この日、主イエスはトマスに「あなたの指をここに当てて、わたしの手を見なさい。また、あなたの手を伸ばし、わたしのわき腹に入れなさい」(27節)と言われました。主イエスはトマスの気持ちをよくご存知であり、彼ひとりのためにわざわざその御姿を現してくださったのです。
 果たして、トマスは主イエスが言われた通り、主の体に触れたでしょうか?私は実際には触れなかったと思っています。その理由はこうです。主イエスは「信じられない」というトマスのため、彼の求めに対して、それを超える誠実さ、愛情を示してくださいました。それが分かった時、もはやトマスは主イエスに触れることができなかっただけではなく、もう触れる必要がなくなったのです。
 トマスはかつて「わたしたちも行って、一緒に死のうではないか」(ヨハネ11章16節)とまで口にする勇気ある弟子でした。しかし実際に主イエスの十字架の出来事を目の当たりにした時、自分は決して主イエスのために死ぬことができるような人間ではなかったということを思い知らされ、悶々としていたのではないでしょうか。そして主イエスの傷跡を見た瞬間、そのような不信仰な自分のためにこそ、主イエスは十字架におかかりくださったということが明らかになったのです。「この私が主イエスを苦しめ、十字架にかけた」という真実、更に「この私のためにこそ、主は十字架におかかりくださった」確信が結びついたのです。
 主イエスはトマスの求めを受けとめ、それを超える大きな愛でトマスを変えられました。トマスの「わたしの主、わたしの神よ」という告白を受け、主イエスは、「わたしを見たから信じたのか。

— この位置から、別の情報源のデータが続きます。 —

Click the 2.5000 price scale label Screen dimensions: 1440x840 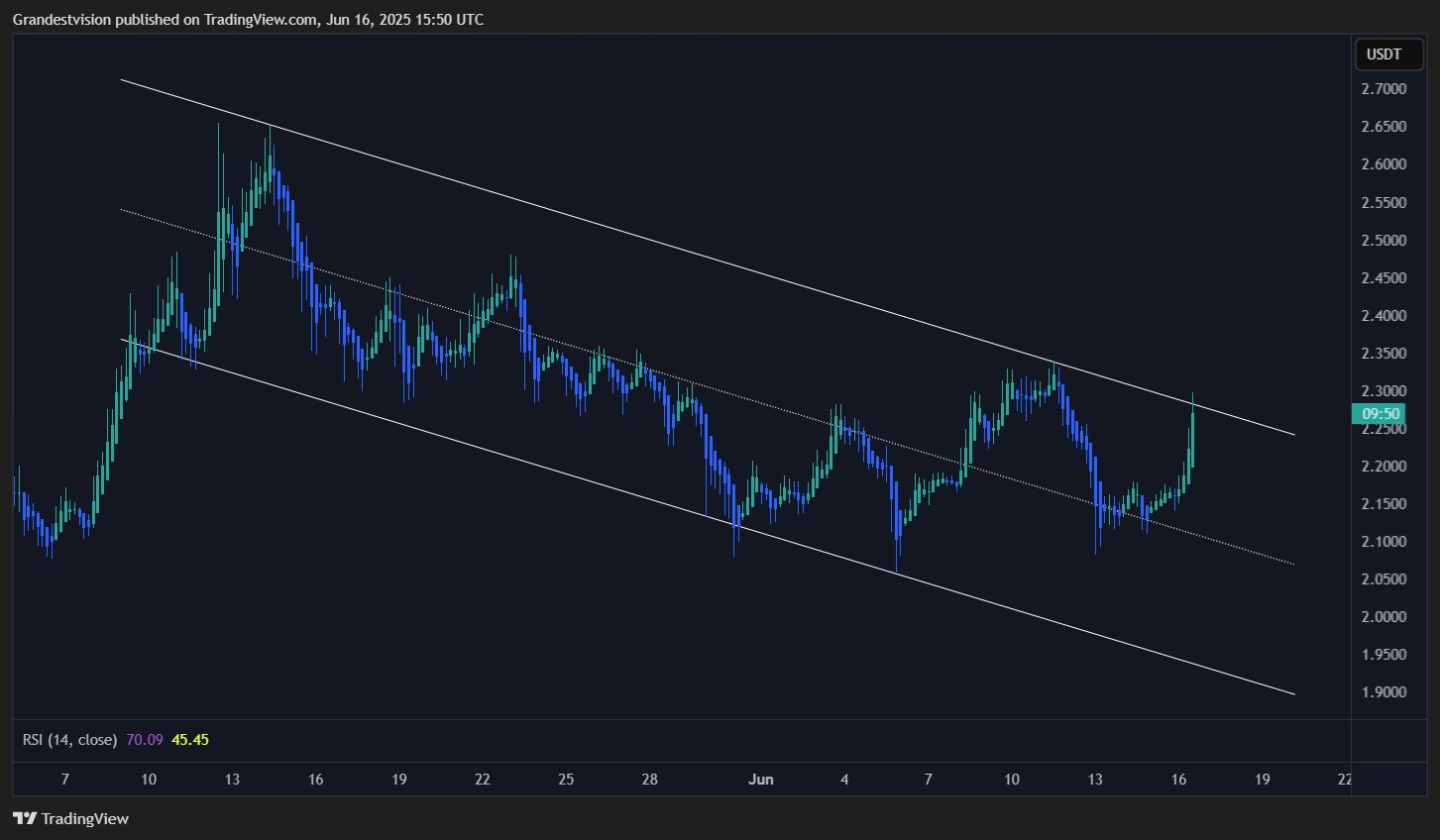pos(1384,241)
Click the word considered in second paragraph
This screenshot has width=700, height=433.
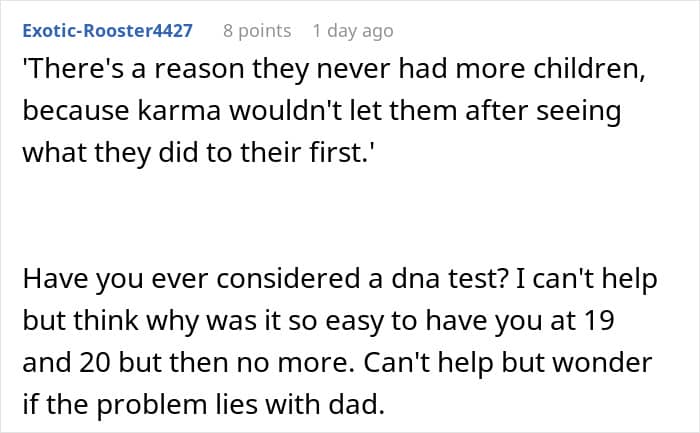tap(289, 279)
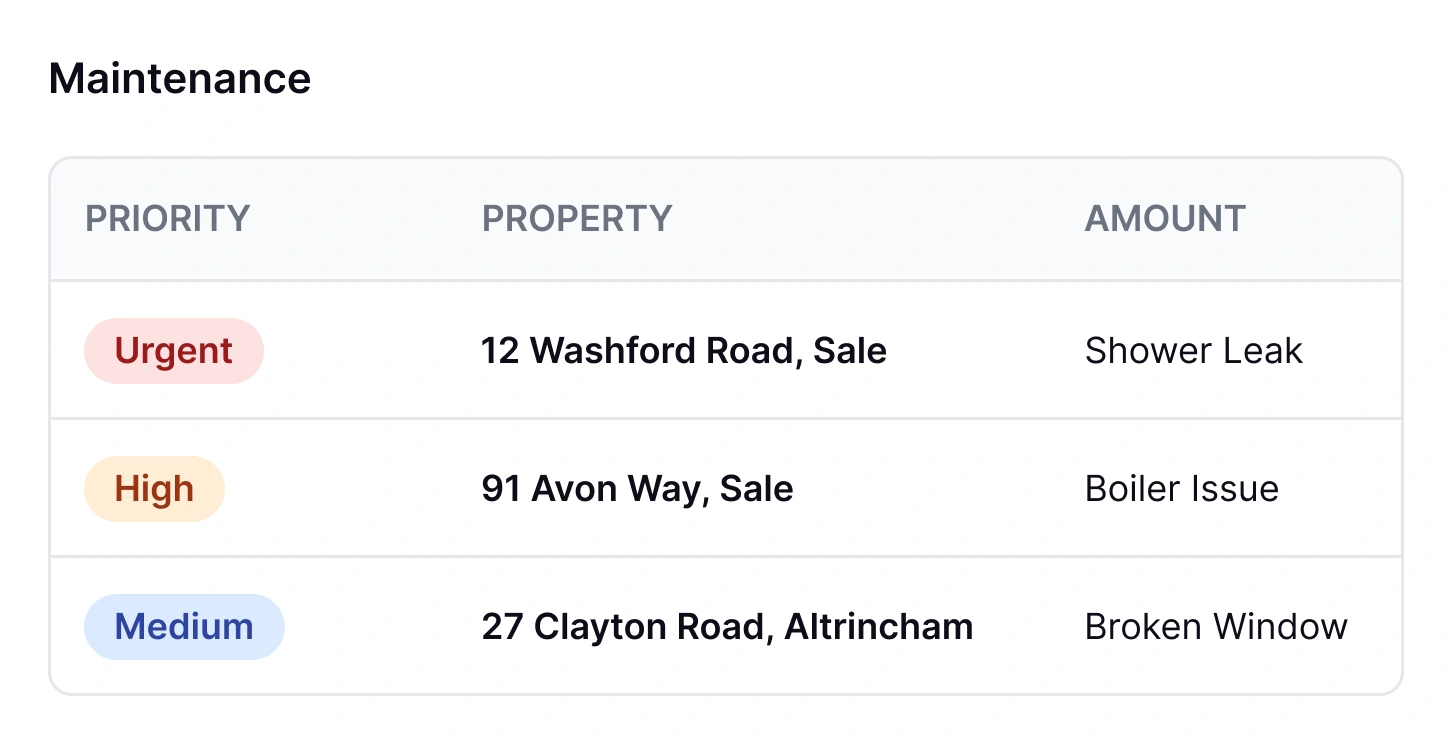Select the orange High pill label
Viewport: 1452px width, 744px height.
point(154,488)
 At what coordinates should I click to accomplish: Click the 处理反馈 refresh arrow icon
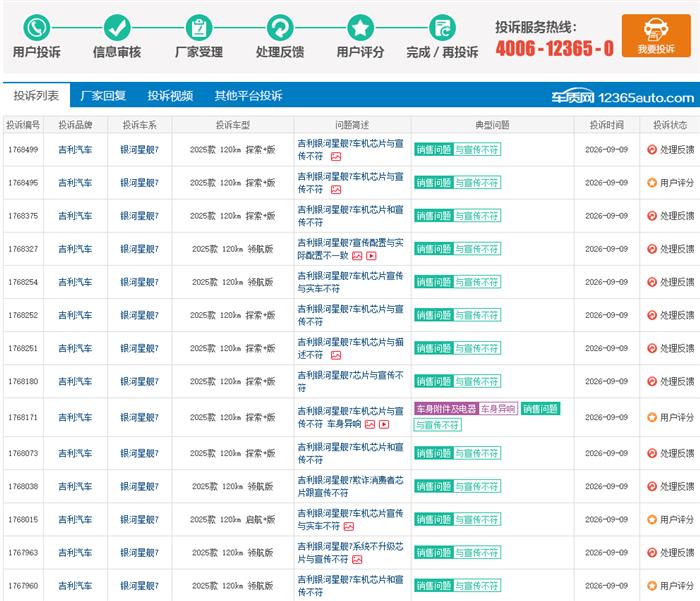280,28
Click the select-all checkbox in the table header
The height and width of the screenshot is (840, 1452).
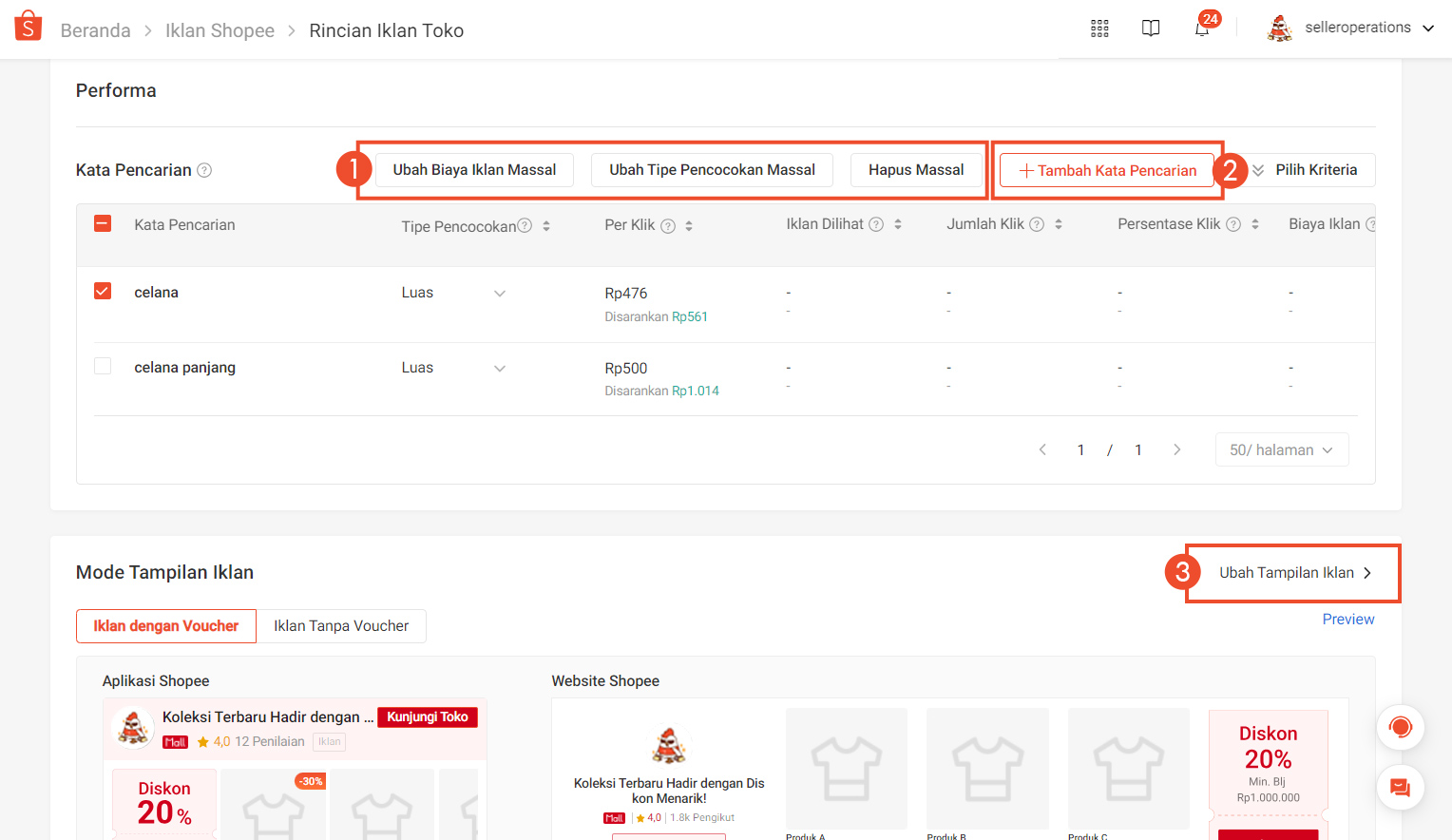(103, 224)
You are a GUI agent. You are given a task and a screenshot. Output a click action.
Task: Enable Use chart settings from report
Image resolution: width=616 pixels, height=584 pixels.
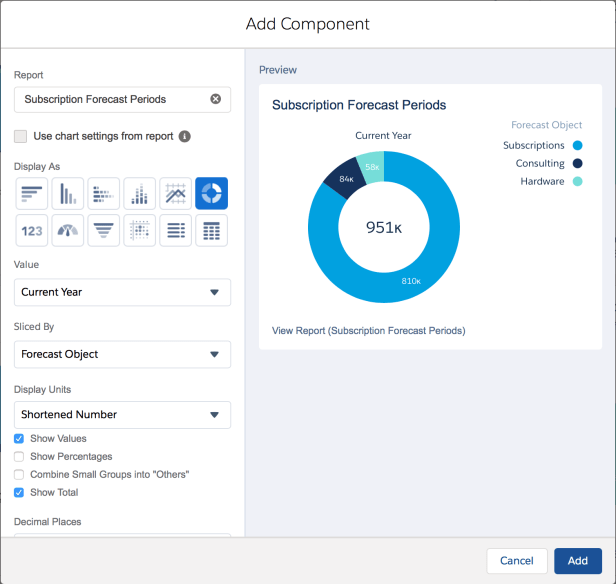pos(21,136)
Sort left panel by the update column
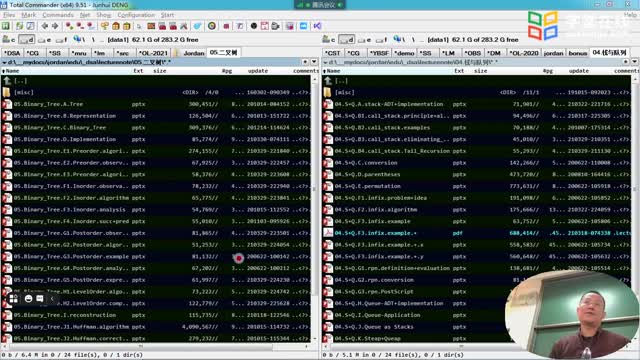The image size is (640, 360). (x=258, y=71)

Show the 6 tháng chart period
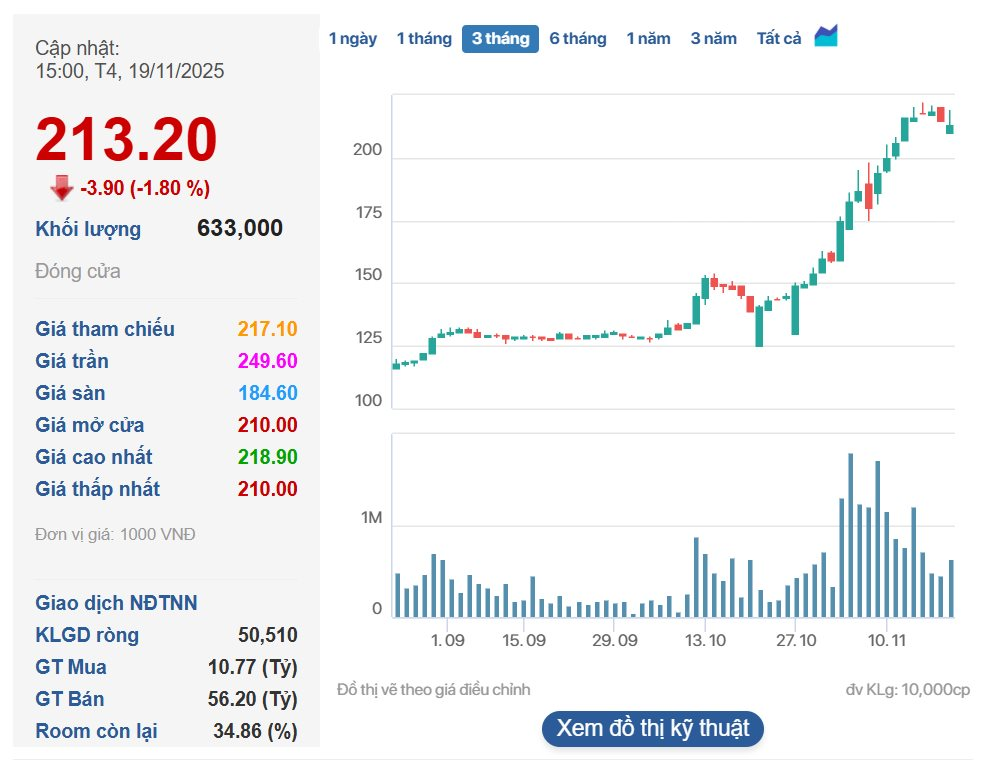(577, 39)
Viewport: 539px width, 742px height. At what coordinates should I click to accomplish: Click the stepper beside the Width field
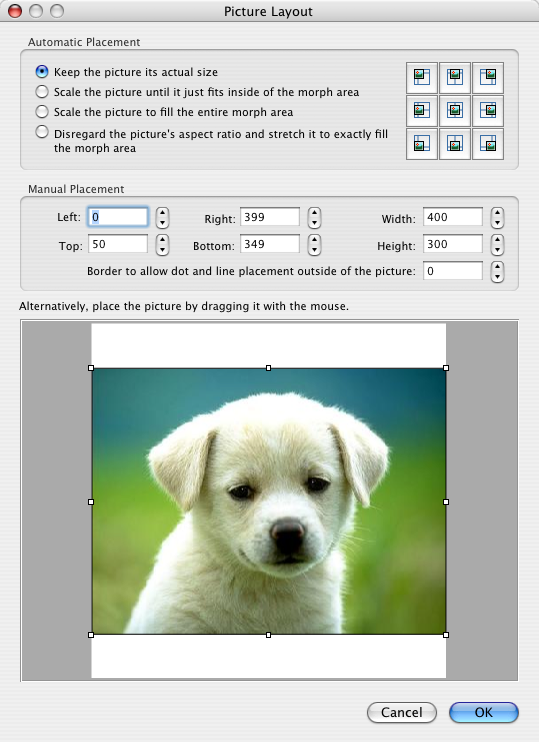point(497,218)
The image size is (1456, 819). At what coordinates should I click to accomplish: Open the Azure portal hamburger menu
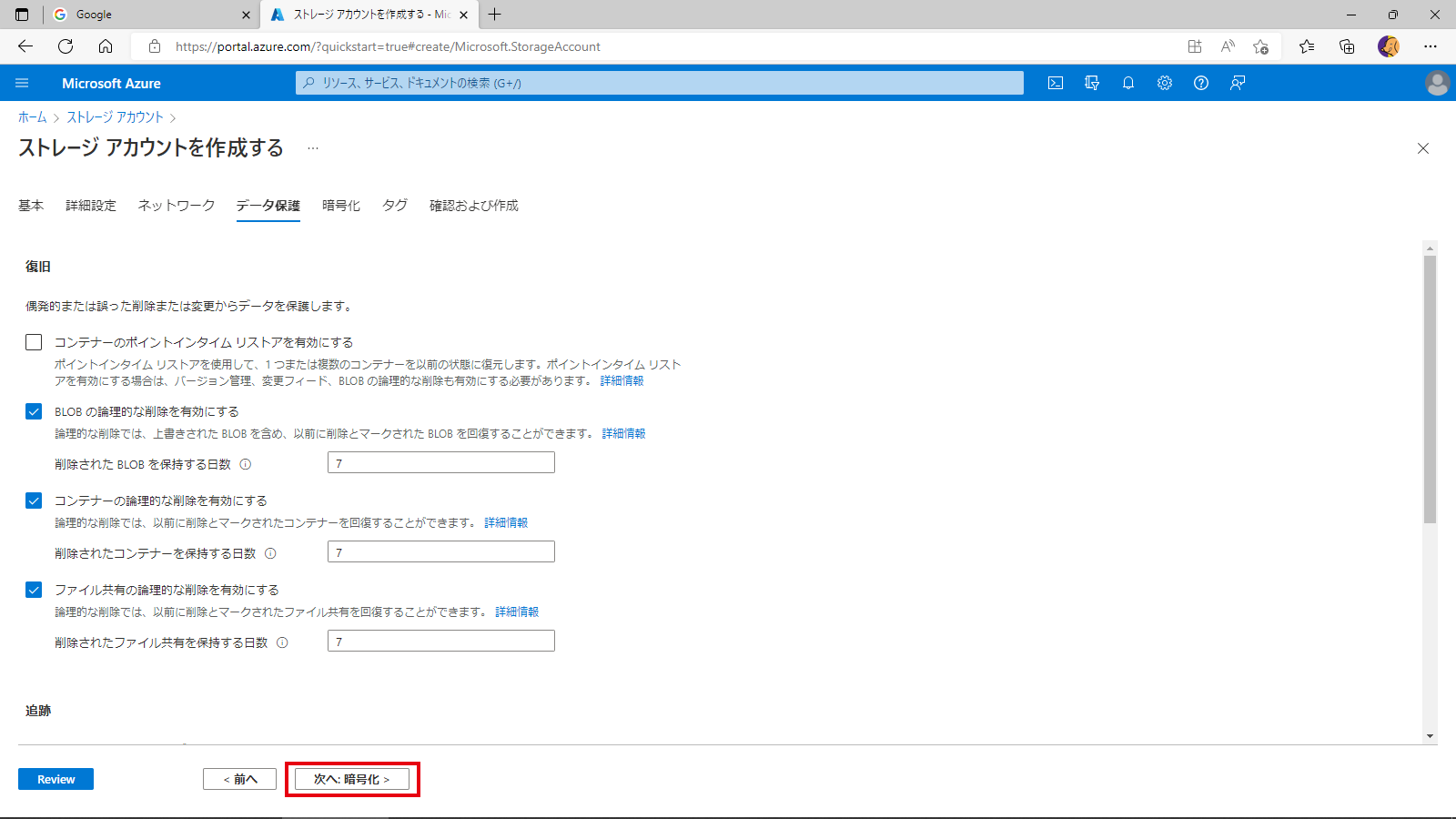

見ないのに信じる人は、幸いである」(29節)と結んでいます。確かにトマスが主を信じたのは、見たことをきっかけにしていますが、「わたしの主、わたしの神よ」(28節)とまで言うことができたのは、むしろ主イエスの見えない力に信頼したからに違いありません。
 ヨハネ福音書の本文は、20章で終わっていたとされています(21は後代の付加です)。ですから、この時トマスが発した「わたしの主、わたしの神よ」という信仰告白こそ、ヨハネ福音書のクライマックスであると言えます。
最初のイースターの日に仲間の弟子たちと一緒におらず、一週間後に同席したトマスは、主イエスをまだ知らない、後に加わる信徒たちの象徴であると言われます。まさしく未来の教会の代表者です。なぜなら、最初の時にいなくても、後に復活の主イエスに出会い、「わたしの主、わたしの神よ」と告白して教会という群れに加えられた私たちの代表なのですから。
「ディディモと呼ばれるトマス」(24節)とありますが、ディディモは「双子」という意味です。ある人が「トマスの双子の兄弟は私たち自身だ」と言っています。トマスと同じく、信じるか信じないか、その間をさ迷っているような私たちに対しても、主イエスのほうから真っ先に近寄って来られ、トマスに語られたのと同じ言葉をかけてくださるのです。